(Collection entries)
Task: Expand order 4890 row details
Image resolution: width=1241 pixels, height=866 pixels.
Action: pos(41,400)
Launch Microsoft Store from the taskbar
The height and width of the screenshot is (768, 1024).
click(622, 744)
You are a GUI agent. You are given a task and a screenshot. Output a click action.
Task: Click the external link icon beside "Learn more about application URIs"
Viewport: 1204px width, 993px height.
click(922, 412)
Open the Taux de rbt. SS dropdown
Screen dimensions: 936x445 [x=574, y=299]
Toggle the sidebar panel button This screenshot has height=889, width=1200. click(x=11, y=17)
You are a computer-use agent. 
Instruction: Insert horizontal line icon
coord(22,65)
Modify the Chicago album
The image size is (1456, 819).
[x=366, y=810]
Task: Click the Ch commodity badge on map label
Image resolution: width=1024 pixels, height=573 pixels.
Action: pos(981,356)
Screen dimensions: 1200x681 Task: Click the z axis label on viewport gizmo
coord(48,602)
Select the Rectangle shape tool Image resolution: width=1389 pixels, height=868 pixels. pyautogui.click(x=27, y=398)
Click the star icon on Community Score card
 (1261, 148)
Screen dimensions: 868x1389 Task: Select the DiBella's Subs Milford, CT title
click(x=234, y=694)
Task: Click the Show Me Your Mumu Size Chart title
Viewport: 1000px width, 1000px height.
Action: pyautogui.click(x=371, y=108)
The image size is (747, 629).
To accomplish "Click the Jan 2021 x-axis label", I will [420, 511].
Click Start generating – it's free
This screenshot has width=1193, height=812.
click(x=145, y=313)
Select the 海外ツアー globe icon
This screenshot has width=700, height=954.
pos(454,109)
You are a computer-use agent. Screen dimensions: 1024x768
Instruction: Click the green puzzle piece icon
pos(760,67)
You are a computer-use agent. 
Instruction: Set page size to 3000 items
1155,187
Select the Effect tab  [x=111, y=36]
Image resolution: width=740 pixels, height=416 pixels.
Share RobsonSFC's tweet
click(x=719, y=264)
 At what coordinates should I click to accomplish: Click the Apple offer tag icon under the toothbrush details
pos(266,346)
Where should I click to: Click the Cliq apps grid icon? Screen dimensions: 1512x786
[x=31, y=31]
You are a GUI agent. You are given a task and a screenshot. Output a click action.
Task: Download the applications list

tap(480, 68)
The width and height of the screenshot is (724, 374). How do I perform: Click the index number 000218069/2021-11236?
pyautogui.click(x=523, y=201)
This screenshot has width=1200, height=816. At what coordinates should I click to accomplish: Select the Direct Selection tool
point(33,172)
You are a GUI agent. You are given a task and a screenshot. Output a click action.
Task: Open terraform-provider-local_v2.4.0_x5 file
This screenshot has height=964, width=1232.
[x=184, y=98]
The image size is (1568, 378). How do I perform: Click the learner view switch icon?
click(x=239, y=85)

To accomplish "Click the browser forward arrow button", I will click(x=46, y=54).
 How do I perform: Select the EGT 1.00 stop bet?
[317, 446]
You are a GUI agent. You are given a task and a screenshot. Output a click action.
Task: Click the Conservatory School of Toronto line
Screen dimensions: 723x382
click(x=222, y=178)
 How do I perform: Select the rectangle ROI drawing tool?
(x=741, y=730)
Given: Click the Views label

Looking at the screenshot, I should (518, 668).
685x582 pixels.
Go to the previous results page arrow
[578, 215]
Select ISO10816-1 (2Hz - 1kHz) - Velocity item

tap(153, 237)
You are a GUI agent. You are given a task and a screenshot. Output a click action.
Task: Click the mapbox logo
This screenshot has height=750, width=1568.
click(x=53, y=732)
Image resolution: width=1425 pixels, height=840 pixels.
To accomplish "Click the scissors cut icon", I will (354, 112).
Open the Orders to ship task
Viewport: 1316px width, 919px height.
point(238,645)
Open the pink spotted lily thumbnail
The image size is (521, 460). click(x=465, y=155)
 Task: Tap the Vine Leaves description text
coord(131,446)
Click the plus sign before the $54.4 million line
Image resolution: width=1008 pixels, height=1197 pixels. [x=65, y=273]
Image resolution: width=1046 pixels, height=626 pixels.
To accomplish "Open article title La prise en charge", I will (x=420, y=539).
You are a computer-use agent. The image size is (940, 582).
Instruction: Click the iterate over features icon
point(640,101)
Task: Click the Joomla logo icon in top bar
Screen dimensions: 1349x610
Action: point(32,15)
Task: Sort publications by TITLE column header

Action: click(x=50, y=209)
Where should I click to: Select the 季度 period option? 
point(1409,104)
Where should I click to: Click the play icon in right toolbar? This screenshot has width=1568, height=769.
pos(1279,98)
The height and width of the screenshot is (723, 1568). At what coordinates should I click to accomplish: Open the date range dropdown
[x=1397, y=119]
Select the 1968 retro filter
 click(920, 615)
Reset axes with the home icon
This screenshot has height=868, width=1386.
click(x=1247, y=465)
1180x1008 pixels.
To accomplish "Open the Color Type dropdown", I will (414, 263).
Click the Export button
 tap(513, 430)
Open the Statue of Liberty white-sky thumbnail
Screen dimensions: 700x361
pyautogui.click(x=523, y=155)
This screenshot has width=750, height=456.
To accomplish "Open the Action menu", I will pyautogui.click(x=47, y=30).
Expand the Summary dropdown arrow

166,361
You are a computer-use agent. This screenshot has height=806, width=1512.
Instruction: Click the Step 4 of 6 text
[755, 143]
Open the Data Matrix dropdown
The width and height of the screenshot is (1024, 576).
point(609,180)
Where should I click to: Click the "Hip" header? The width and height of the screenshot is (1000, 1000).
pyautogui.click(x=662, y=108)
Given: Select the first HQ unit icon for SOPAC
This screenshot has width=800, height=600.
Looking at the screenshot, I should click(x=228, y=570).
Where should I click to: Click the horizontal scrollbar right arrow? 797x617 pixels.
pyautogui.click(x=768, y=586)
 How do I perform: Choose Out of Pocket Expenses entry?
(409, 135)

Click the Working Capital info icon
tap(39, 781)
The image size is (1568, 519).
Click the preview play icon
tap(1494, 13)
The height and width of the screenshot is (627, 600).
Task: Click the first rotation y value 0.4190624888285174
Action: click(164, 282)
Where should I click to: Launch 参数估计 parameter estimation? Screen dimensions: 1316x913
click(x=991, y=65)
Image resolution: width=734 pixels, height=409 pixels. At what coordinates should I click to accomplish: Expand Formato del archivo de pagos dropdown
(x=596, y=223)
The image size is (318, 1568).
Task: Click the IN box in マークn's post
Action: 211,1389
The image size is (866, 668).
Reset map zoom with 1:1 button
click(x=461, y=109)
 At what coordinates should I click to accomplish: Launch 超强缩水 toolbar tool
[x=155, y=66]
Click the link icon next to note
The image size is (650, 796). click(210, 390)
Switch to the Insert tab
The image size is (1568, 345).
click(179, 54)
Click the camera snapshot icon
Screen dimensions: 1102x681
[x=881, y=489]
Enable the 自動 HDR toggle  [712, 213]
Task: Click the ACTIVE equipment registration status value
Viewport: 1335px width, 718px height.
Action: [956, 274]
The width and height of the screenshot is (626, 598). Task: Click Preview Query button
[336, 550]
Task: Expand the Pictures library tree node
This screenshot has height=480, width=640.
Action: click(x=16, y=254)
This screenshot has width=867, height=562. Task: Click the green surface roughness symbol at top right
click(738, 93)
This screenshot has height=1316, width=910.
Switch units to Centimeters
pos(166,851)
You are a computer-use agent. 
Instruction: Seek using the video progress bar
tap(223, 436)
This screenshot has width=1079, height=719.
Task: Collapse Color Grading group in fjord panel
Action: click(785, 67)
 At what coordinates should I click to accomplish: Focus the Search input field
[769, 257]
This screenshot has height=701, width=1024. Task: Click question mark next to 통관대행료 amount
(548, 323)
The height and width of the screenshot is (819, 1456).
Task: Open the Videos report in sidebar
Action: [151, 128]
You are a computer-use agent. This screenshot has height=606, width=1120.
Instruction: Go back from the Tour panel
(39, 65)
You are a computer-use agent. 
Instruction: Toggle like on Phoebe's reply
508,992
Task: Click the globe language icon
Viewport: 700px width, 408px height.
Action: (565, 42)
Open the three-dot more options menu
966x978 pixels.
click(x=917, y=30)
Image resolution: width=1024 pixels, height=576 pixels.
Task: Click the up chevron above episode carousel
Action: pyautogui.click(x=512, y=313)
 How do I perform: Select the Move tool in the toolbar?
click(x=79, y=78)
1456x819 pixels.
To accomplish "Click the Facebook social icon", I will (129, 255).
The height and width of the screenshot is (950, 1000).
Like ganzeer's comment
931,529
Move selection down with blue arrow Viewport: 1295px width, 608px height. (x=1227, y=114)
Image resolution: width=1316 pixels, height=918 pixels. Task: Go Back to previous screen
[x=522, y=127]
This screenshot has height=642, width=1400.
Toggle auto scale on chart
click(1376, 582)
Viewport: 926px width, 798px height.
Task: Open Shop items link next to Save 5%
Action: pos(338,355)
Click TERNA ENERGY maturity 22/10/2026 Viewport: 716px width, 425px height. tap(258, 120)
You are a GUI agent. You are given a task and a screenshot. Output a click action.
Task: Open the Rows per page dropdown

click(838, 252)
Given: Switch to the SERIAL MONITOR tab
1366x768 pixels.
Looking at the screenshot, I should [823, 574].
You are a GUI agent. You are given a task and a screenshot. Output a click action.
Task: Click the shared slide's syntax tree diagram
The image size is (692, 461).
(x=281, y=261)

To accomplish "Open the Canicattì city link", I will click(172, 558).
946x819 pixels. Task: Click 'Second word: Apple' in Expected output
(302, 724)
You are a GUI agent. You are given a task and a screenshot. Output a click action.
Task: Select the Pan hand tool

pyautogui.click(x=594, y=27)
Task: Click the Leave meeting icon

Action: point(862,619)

## Request
Swap each "icon" for "symbol" in the records from the line with "The image size is (1568, 378)." to the line with "click(x=1247, y=465)", and give back only those lines, otherwise unchanged.

## Full answer
The image size is (1568, 378). How do I perform: Click the learner view switch symbol?
click(x=239, y=85)

To accomplish "Click the browser forward arrow button", I will click(x=46, y=54).
 How do I perform: Select the EGT 1.00 stop bet?
[317, 446]
You are a GUI agent. You are given a task and a screenshot. Output a click action.
Task: Click the Conservatory School of Toronto line
Screen dimensions: 723x382
click(x=222, y=178)
 How do I perform: Select the rectangle ROI drawing tool?
(x=741, y=730)
Given: Click the Views label

Looking at the screenshot, I should (518, 668).
685x582 pixels.
Go to the previous results page arrow
[578, 215]
Select ISO10816-1 (2Hz - 1kHz) - Velocity item

tap(153, 237)
You are a GUI agent. You are given a task and a screenshot. Output a click action.
Task: Click the mapbox logo
This screenshot has height=750, width=1568.
click(x=53, y=732)
Image resolution: width=1425 pixels, height=840 pixels.
To accomplish "Click the scissors cut symbol", I will (354, 112).
Open the Orders to ship task
Viewport: 1316px width, 919px height.
point(238,645)
Open the pink spotted lily thumbnail
The image size is (521, 460). click(x=465, y=155)
 Task: Tap the Vine Leaves description text
coord(131,446)
Click the plus sign before the $54.4 million line
Image resolution: width=1008 pixels, height=1197 pixels. [x=65, y=273]
Image resolution: width=1046 pixels, height=626 pixels.
To accomplish "Open article title La prise en charge", I will (x=420, y=539).
You are a computer-use agent. The image size is (940, 582).
Instruction: Click the iterate over features symbol
point(640,101)
Task: Click the Joomla logo symbol in top bar
Screen dimensions: 1349x610
Action: point(32,15)
Task: Sort publications by TITLE column header

Action: click(x=50, y=209)
Where should I click to: Select the 季度 period option? 
point(1409,104)
Where should I click to: Click the play symbol in right toolbar? This screenshot has width=1568, height=769.
pos(1279,98)
The height and width of the screenshot is (723, 1568). At what coordinates should I click to accomplish: Open the date range dropdown
[x=1397, y=119]
Select the 1968 retro filter
 click(920, 615)
Reset axes with the home symbol
This screenshot has height=868, width=1386.
click(x=1247, y=465)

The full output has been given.